Illustration by Josée Bisaillon

Emory physical therapy student Katherine Voorhorst (15DPT) remembers the question that changed the course of treatment for her patient, a double amputee: "Will you read some of my poetry?" he asked.

That patient was Hugh "Eddie" Suggs, a former teacher who had been doing yardwork five years earlier when a log truck jumped a curb and ran over his legs. "I wasn't supposed to live," Suggs says. But after a drug-induced coma, 150 units of blood in 24 hours (a hospital record), loss of both legs, multiple surgeries, and skin grafts, he found himself not only alive but in physical therapy.

"I couldn't really move or hardly get out of bed," Suggs recalls. He was also struggling with post-traumatic stress, serious physical pain, and questions about his future. "I coped by developing personal relationships with my caregivers," he says. "My writing was a tool I used to try to do that."

Some of his physical therapists weren't interested in Suggs' life outside physical therapy, much less the inner life he expressed in his poetry. But Voorhorst had already shown interest in who the man was beyond his amputations. She'd been trained by Emory professors — including Sarah Blanton and Bruce Greenfield, among others — to see her patients as more than just a constellation of symptoms and to recognize physical therapy as more than just a scientific discipline. She regularly asked her patients about their days, their goals for therapy, their pets, and whatever she learned mattered to them — including poetry.

The next session, Suggs brought in a poem he'd written about the truck accident in which he'd lost both legs.

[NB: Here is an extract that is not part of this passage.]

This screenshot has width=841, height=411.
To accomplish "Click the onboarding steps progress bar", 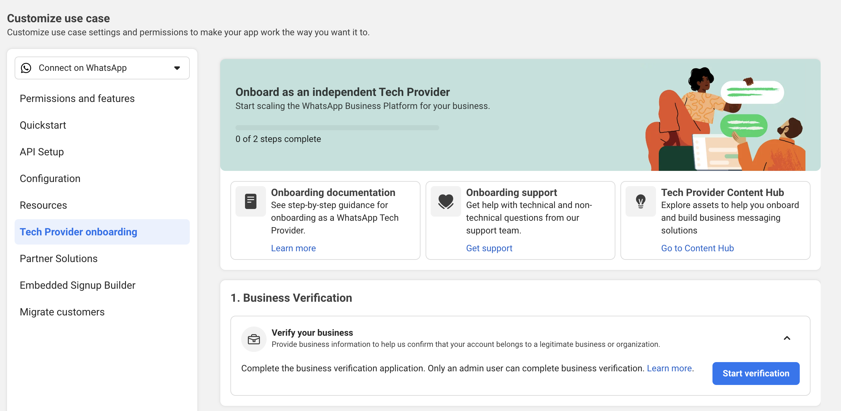I will (337, 127).
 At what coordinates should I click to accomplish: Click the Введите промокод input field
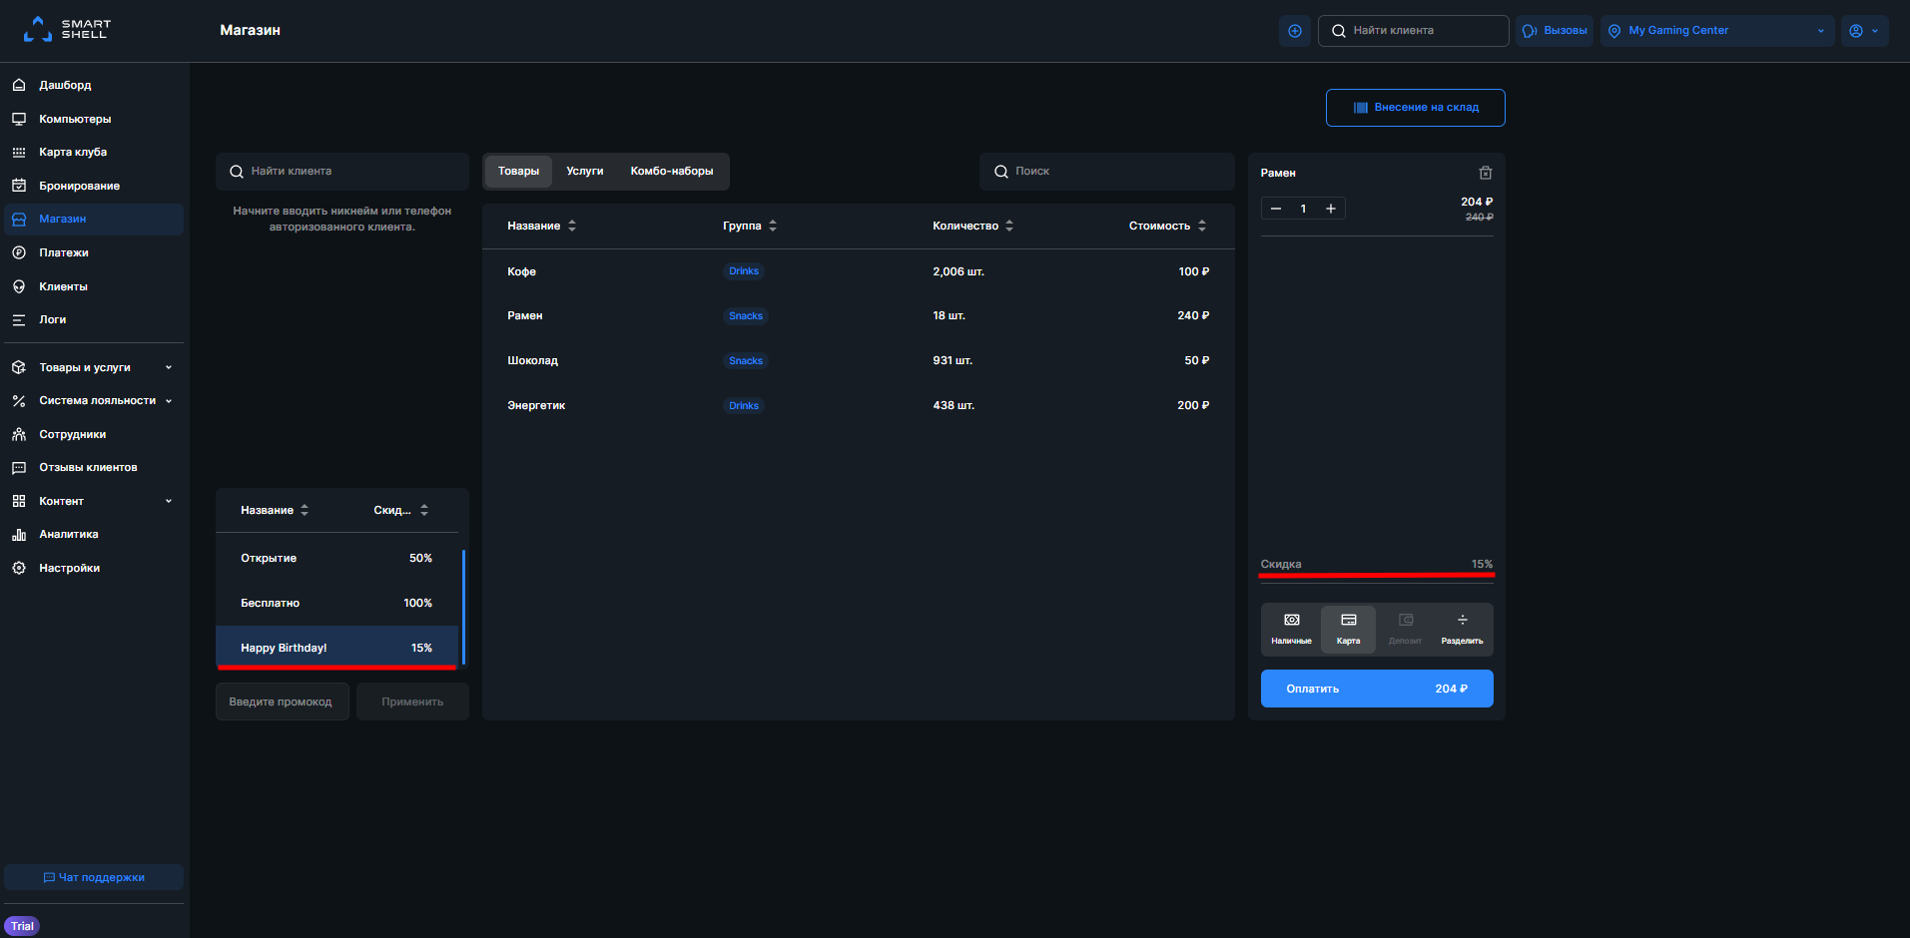[x=282, y=702]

"I listened and we cried for a minute," Voorhorst recalls. "And then he looked at me and said, 'All right, let's do this PT.' Afterward, he told me it was the most productive therapy session he'd had — and he'd been doing this for three years."

That productive therapy session couldn't have happened without Voorhorst showing personal interest in Suggs.

And now Emory's Division of Physical Therapy is working to ensure that connecting with patients becomes the norm, not the exception. It's part of an effort to explore the many ways that humans experience life and make sense of it — and to link the humanities in general to physical therapy in particular. Students are learning about careful listening and the importance of understanding a patient's needs, values, and goals. Students are searching for the meaning that patients ascribe to their illness and life paths.

Faculty created this initiative to foster reflective practice and patient-centered care. After all, the effectiveness of physical therapy is clearly linked to the strength of the relationship between a patient and a physical therapist, says Bruce Greenfield, PT, PhD, associate professor of rehab medicine. "We have to appreciate that at, its essence, health care is a relational practice. You're dealing with human beings," he says. "When you're caring for human beings you have to learn to treat the patient not as an object to be diagnosed, but as a human being to be cared for, with feelings, needs, fears, expectations, and goals."

Associate Professor Sarah Blanton, PT, DPT, NCS, agrees. "Hearing each other's stories is a diagnostic tool, and it's also a way to create strength in the therapeutic relationship," she says. "A good therapist may help the patient with his goal, but a really excellent therapist understands the meaning behind the goals." It's one thing to help a patient with stroke relearn how to change her child's diaper; it's another, Blanton says, to understand that a patient desperately wants to regain her sense of identity as a mother.